§ Problem to solve: Look through the data below for the line with "How do I perform: Open the Formato menu?" and the line with "Given: Click the Uninstall Program button", then output those two and all lines in between, exactly as written.

____________

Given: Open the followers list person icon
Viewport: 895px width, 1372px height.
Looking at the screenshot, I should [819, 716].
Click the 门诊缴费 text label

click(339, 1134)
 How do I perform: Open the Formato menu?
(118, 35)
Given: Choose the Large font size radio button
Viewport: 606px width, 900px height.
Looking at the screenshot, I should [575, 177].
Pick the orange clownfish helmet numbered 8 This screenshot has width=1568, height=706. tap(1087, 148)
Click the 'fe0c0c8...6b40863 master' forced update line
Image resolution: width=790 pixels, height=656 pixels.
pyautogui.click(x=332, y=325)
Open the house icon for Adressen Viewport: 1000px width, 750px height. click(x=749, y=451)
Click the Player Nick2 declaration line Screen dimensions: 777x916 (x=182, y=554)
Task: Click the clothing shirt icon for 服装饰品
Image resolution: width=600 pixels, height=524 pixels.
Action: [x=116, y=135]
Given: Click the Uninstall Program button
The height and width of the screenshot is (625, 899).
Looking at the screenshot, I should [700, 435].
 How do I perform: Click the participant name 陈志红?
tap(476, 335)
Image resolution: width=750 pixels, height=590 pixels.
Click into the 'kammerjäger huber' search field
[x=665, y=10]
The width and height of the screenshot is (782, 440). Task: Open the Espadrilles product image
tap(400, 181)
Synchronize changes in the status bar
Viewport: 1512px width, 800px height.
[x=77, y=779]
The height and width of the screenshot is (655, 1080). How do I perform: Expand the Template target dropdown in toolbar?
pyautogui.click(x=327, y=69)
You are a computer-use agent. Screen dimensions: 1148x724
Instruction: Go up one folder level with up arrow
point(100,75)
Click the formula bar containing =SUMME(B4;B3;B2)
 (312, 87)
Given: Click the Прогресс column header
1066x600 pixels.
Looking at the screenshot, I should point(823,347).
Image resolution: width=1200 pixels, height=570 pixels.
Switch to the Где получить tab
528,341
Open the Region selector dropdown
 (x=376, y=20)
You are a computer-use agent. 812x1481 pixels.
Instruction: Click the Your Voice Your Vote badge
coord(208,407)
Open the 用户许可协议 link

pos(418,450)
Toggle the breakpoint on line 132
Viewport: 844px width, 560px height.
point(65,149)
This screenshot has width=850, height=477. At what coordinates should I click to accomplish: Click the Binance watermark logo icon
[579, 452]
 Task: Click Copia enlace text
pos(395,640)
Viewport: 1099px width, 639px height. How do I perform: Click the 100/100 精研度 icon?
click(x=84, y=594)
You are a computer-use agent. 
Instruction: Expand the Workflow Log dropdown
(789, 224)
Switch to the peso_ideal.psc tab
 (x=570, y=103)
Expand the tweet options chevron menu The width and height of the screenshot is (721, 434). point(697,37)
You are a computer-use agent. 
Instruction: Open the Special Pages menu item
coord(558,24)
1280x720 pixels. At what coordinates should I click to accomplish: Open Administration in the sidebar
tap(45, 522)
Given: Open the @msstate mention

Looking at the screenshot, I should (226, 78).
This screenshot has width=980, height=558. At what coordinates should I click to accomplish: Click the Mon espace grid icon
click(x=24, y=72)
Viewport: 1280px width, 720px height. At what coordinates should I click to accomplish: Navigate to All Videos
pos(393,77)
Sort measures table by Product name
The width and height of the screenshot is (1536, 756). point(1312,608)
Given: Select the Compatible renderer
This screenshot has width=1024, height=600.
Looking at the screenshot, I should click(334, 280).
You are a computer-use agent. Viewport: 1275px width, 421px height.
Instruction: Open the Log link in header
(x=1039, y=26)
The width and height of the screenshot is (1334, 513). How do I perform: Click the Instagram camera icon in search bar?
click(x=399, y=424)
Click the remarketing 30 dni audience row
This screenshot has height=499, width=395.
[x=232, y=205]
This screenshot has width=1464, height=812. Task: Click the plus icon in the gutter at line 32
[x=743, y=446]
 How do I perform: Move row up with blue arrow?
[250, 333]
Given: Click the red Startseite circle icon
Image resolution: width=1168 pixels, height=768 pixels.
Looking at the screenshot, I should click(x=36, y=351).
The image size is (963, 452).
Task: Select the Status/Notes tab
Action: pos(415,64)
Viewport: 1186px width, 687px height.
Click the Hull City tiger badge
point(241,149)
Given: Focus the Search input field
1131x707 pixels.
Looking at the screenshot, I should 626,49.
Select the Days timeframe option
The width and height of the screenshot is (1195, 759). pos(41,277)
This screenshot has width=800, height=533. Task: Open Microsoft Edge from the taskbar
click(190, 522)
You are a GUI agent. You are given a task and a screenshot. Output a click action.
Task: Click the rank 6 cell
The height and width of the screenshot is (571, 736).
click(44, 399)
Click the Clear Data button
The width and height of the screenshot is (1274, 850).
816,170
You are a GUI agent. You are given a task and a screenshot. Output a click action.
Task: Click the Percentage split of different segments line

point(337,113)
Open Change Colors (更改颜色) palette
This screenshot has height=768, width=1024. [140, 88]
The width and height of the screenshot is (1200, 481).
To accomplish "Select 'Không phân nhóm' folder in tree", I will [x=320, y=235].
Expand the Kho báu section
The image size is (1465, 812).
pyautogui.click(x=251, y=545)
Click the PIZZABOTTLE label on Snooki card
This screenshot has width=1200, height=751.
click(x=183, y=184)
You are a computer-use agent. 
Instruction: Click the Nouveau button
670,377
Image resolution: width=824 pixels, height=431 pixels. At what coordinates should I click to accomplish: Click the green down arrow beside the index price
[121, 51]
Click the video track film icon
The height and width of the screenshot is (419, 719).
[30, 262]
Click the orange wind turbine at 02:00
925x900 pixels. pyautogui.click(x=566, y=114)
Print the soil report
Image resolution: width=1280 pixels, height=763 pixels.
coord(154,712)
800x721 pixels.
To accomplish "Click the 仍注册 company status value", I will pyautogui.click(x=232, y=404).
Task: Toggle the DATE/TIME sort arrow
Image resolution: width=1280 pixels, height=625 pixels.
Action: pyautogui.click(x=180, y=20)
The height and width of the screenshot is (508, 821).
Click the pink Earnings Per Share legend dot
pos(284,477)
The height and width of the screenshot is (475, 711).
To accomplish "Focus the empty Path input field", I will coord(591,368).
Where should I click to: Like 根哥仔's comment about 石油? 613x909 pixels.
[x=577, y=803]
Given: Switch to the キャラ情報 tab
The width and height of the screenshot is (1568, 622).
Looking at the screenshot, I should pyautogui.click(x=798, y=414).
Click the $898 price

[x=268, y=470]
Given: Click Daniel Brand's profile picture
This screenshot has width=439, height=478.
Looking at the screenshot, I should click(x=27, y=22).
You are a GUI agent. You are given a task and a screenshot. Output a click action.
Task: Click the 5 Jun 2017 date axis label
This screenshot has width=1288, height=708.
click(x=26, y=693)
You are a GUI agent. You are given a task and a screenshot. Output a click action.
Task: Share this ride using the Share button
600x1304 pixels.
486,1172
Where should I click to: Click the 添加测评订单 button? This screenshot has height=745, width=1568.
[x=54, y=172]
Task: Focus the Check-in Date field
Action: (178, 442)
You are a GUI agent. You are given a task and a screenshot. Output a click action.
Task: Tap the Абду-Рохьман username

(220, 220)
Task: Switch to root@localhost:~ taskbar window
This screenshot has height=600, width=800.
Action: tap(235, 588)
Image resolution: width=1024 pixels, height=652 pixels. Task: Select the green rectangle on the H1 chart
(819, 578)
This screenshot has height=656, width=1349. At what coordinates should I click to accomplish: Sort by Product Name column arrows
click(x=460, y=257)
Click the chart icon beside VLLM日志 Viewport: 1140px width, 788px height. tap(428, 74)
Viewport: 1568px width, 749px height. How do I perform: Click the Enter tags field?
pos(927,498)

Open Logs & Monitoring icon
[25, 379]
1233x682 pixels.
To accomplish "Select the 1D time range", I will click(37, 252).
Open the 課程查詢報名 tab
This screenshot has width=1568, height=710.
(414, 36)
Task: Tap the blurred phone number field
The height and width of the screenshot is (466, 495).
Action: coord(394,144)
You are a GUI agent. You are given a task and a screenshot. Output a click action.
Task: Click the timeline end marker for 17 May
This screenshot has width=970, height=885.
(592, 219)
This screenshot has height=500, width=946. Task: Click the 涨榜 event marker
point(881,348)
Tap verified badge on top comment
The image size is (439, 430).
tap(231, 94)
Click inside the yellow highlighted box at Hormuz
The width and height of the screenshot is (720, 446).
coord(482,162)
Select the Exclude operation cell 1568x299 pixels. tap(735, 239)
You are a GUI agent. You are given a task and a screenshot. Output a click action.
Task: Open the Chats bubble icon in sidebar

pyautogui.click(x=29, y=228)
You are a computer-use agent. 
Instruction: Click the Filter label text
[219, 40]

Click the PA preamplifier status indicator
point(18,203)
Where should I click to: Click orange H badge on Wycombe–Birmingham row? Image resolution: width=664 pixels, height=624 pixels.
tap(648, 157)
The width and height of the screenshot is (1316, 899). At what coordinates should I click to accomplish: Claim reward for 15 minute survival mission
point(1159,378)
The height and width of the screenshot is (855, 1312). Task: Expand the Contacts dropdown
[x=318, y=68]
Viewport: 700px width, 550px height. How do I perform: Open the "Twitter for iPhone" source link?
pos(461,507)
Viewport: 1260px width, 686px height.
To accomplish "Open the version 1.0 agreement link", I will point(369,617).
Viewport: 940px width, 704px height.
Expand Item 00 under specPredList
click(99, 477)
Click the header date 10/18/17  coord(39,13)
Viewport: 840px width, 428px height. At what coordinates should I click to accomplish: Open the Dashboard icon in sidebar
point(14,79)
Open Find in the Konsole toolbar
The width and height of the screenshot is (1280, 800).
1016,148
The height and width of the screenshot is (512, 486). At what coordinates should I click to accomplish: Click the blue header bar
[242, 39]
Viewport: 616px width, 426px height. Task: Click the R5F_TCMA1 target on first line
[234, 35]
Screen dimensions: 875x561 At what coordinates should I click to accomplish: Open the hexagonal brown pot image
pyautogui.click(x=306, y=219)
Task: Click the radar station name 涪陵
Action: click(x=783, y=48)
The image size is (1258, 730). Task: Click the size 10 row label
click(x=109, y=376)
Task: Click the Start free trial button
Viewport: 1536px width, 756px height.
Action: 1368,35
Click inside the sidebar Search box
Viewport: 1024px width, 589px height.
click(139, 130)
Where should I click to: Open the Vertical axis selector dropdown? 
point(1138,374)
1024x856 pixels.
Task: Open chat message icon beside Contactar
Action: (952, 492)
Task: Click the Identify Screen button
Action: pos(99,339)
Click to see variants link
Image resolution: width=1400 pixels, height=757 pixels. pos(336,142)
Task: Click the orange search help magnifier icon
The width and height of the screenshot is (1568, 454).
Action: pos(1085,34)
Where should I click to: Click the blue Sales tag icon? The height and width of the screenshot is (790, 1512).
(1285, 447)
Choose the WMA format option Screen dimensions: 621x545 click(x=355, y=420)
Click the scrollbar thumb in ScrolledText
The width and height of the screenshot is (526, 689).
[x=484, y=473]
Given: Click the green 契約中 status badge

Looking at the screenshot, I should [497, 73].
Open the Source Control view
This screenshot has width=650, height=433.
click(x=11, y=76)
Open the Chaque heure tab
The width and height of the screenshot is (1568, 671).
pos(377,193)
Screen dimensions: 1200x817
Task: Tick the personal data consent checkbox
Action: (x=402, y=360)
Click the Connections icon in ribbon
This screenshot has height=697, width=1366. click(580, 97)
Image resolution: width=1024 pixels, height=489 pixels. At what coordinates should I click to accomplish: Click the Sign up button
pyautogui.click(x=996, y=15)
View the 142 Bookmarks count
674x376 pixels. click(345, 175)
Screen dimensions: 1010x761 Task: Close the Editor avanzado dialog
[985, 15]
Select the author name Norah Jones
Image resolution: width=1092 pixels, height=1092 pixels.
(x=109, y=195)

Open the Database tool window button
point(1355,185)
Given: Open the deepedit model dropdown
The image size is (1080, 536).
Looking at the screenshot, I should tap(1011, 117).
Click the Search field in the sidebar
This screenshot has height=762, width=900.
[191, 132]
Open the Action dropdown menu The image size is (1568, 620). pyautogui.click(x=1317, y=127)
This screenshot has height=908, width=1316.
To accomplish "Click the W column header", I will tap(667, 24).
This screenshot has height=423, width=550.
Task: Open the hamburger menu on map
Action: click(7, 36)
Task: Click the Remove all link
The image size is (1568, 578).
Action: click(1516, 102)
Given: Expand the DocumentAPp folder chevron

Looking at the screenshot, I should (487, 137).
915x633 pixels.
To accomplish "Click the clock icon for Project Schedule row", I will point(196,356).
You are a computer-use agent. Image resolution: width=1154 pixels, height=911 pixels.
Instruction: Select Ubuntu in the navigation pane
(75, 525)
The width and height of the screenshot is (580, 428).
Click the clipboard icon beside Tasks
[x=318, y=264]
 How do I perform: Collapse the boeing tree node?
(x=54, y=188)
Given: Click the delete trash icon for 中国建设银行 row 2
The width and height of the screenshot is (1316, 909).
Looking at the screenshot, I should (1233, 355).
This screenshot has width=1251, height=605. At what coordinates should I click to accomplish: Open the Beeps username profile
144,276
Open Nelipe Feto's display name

____________

§ Response:
 How do I perform: Open the Formato menu?
(118, 35)
Given: Choose the Large font size radio button
Viewport: 606px width, 900px height.
Looking at the screenshot, I should [575, 177].
Pick the orange clownfish helmet numbered 8 This screenshot has width=1568, height=706. tap(1087, 148)
Click the 'fe0c0c8...6b40863 master' forced update line
Image resolution: width=790 pixels, height=656 pixels.
pyautogui.click(x=332, y=325)
Open the house icon for Adressen Viewport: 1000px width, 750px height. click(x=749, y=451)
Click the Player Nick2 declaration line Screen dimensions: 777x916 (x=182, y=554)
Task: Click the clothing shirt icon for 服装饰品
Image resolution: width=600 pixels, height=524 pixels.
Action: [x=116, y=135]
Given: Click the Uninstall Program button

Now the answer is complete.